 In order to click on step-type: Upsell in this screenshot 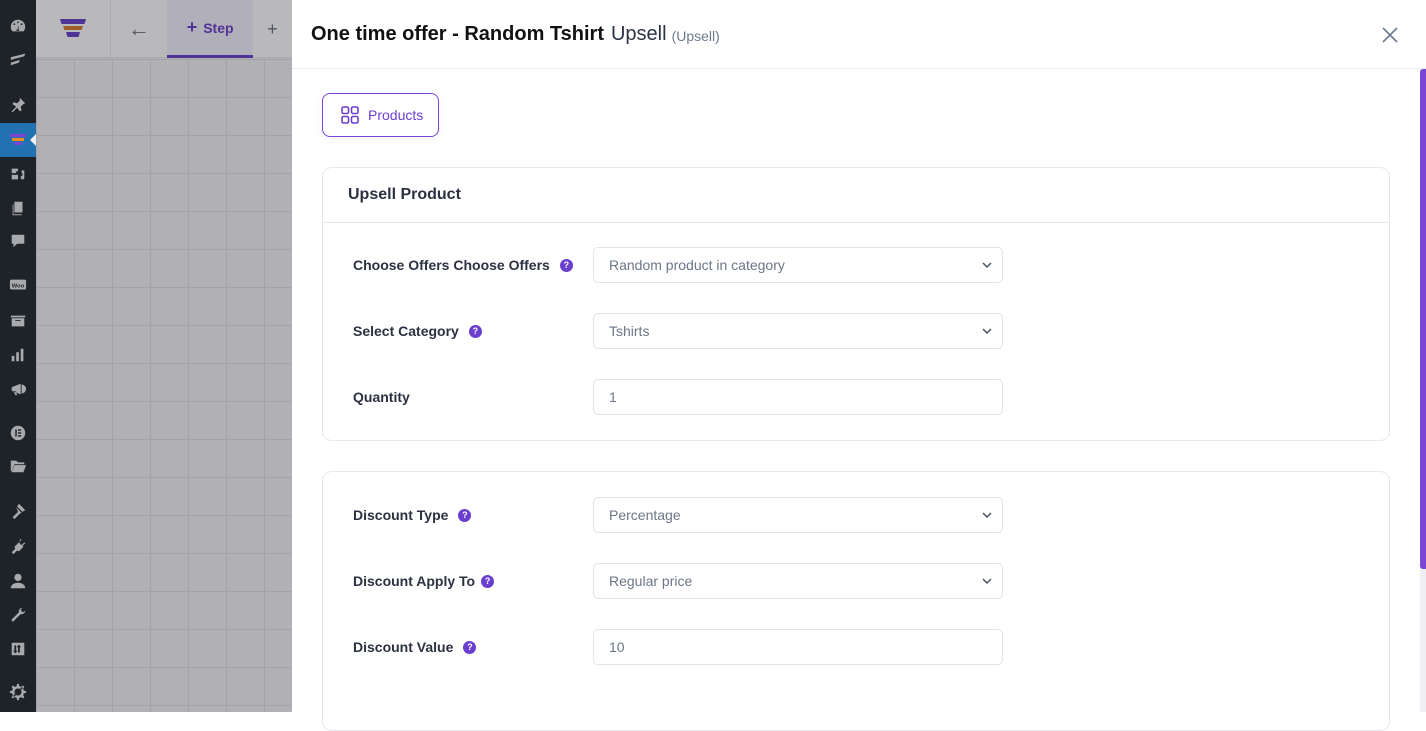, I will do `click(638, 34)`.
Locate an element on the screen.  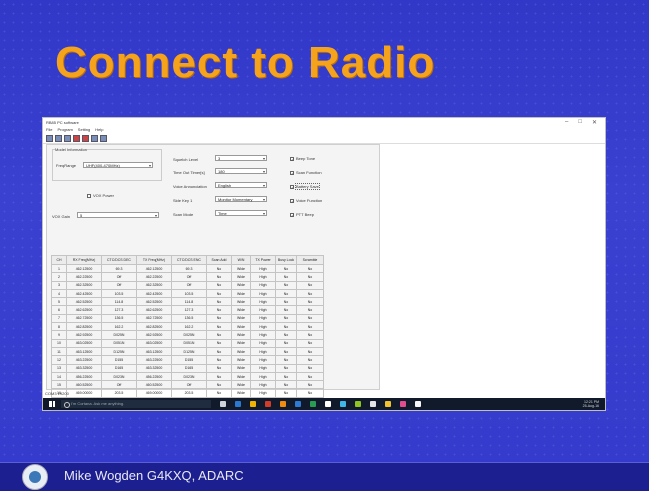
table-cell: 2 is located at coordinates (59, 277).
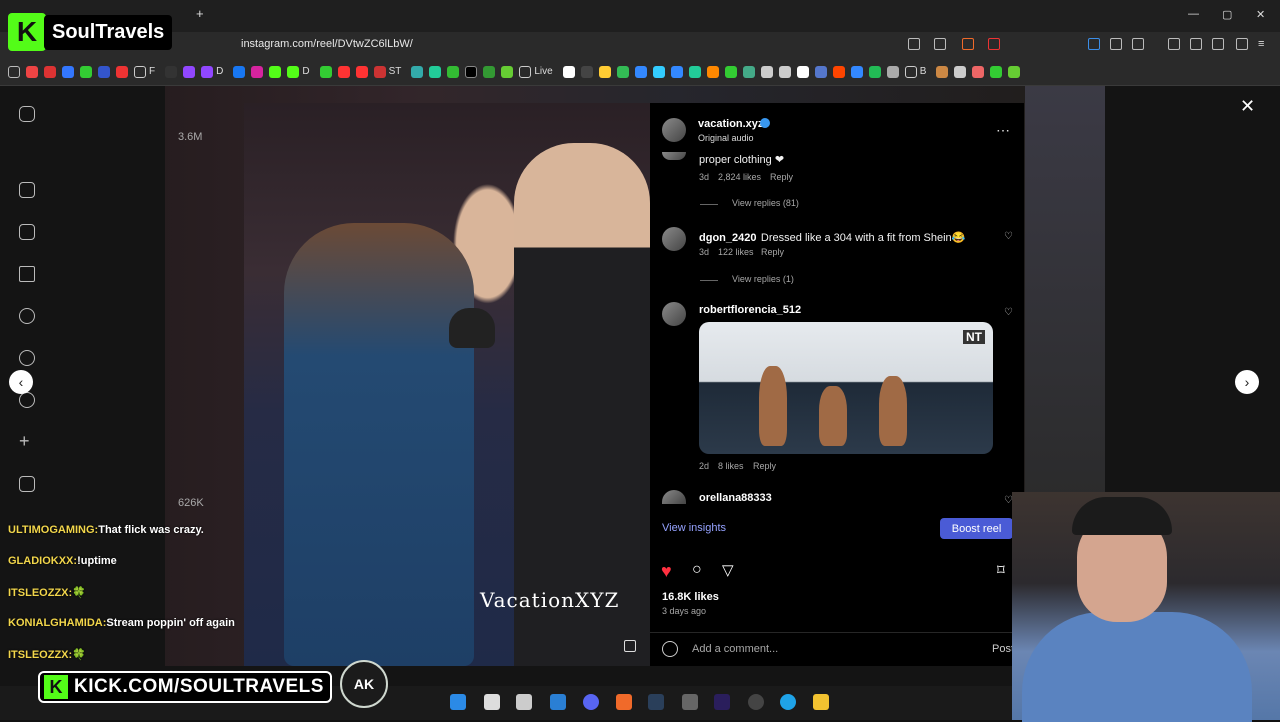 The image size is (1280, 722). Describe the element at coordinates (748, 72) in the screenshot. I see `drive-icon` at that location.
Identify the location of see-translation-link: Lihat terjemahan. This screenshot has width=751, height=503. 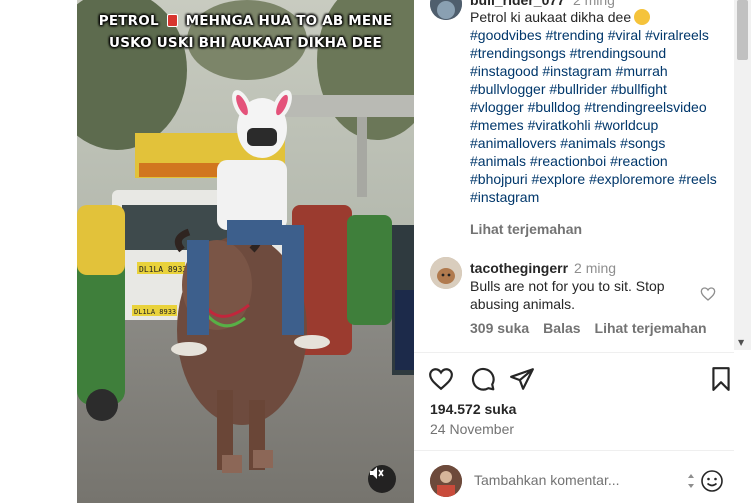
(526, 229).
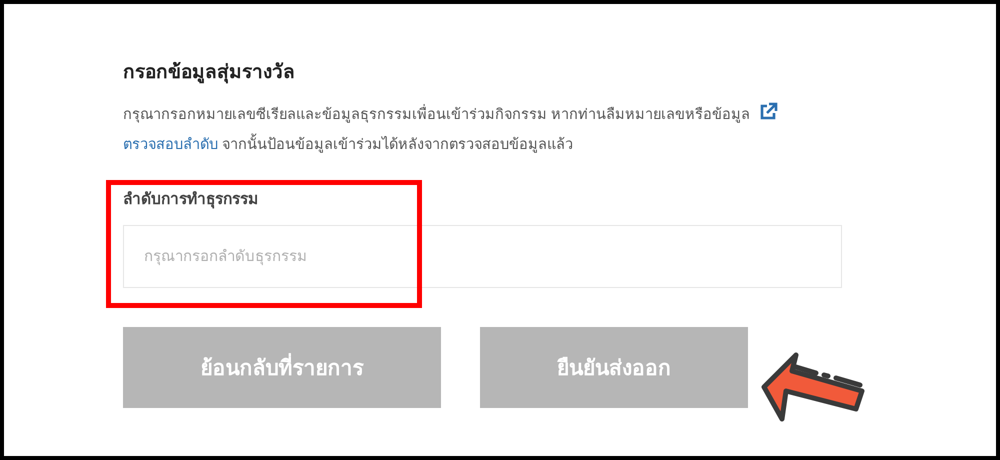 Image resolution: width=1000 pixels, height=460 pixels. What do you see at coordinates (190, 200) in the screenshot?
I see `field-label: ลำดับการทำธุรกรรม` at bounding box center [190, 200].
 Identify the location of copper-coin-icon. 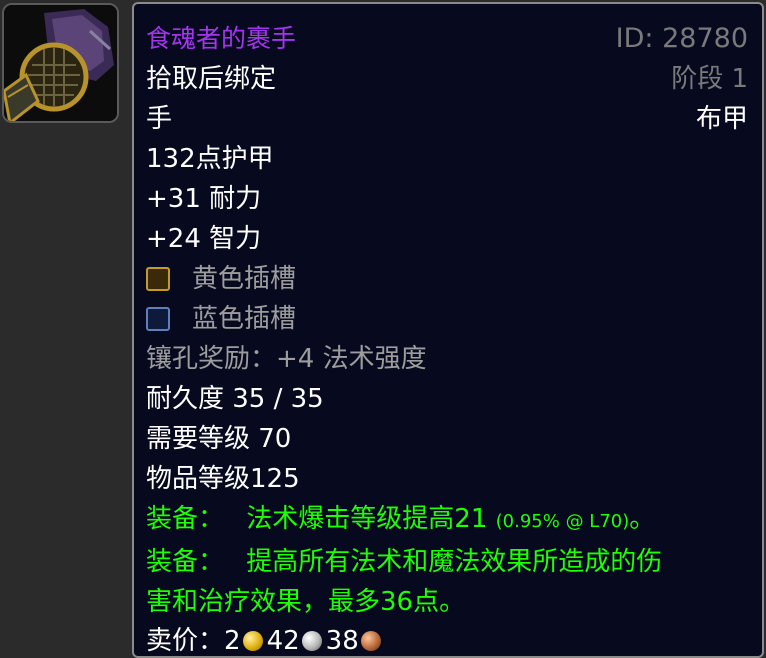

____________________

- Problem requirements
Please render the part of the material that opens with the line containing "Locate an element on the screen." and closes with the line containing "center [190, 200]." as a Markdown table with the columns Row and Line, numbering each line and skipping blank ones. Leave the pictures out of your answer.

- Solution to the problem
| Row | Line |
|---|---|
| 1 | Locate an element on the screen.   |
| 2 | table-cell: 2 is located at coordinates (59, 277). |
| 3 |  The image size is (1280, 722). Describe the element at coordinates (748, 72) in the screenshot. I see `drive-icon` at that location. |
| 4 | Identify the location of see-translation-link: Lihat terjemahan. This screenshot has width=751, height=503.  |
| 5 | (526, 229). |
| 6 |  Image resolution: width=1000 pixels, height=460 pixels. What do you see at coordinates (190, 200) in the screenshot? |
| 7 | I see `field-label: ลำดับการทำธุรกรรม` at bounding box center [190, 200]. |